From Camp Goa, he and Jessica Mayberry run Video Volunteers, an organisation that took shape after he met the American researcher in Ahmedabad. “We’re not married by religion or state,” he clarifies. “Our relationship is sanctified by something more powerful— mutual love and respect.” A grassroots initiative that wants to build a media network for the poorest people of the country, VV is founded on the principle that people have the right to speak rather than to be spoken for.
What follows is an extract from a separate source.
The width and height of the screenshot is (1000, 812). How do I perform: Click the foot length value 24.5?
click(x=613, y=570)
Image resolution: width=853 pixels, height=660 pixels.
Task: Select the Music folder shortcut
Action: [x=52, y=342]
One of the projects, CVU (community video unit), is about providing equipment and training to local groups — slum dwellers in Mumbai, advasis in the isolated East Godavari district — to enable them to make films on issues relevant to them.

Caste is the latest nettle that Stalin has grasped. His two award-winning films, India Untouched and Lesser Humans, both of which explore the unspeakable crime of untouchability, have swiveled the spotlight back on the lives of millions of Dalits who still suffer it every day. India Untouched is widely accepted as “the most comprehensive look at untouchability ever undertaken on film”. Instead of hammering the viewer with rhetoric, he allows the people to tell the story. In Rajasthan, Rajputs proudly proclaim that the police have to seek their permission before pursuing cases about Dalit atrocities. Leading Hindu scholars from Varanasi have no compuctions about saying that Dalits have no right to education. And then there is the tragicomic scene of a primary-level classroom in North India. The camera focuses on Dalits who say they are forced to sit at the back of the class while upper caste students sit in front. Then the camera swings to the upper caste students, who proudly confirm it. The teacher walks in and promptly says the students are lying. But now all the students, Brahmin and Dalit, gang up and say that it is the teacher who is lying. This is confirmed by parents standing around.

After seeing an ancient ugliness flourish in the midst of modernity, cynicism comes easy to Stalin. “India should rather be at peace with itself,” he says, quoting the historian Ramachandra Guha. “A strong people make for a strong nation. Only insecurity can spur violence, and anyway, no country can be a superpower with two-thirds of its population struggling to survive.” It’s a miracle, he says, that despite its grinding poverty, India hasn’t had a civil war. “As compared to our neighbours, constantly subject to military takeovers and endless violence, we should consider ourselves very, very happy with only sporadic violence.”

To the widely held middle-class belief that education is the only thing that can raise India’s status and profile, this bio-chemist’s riposte is, “George Bush went to Yale.” And to the even smugger assertion that caste is a thing of the past, he shoots back, “The Times of India’s matrimonial page will teach you a lesson or two about that.”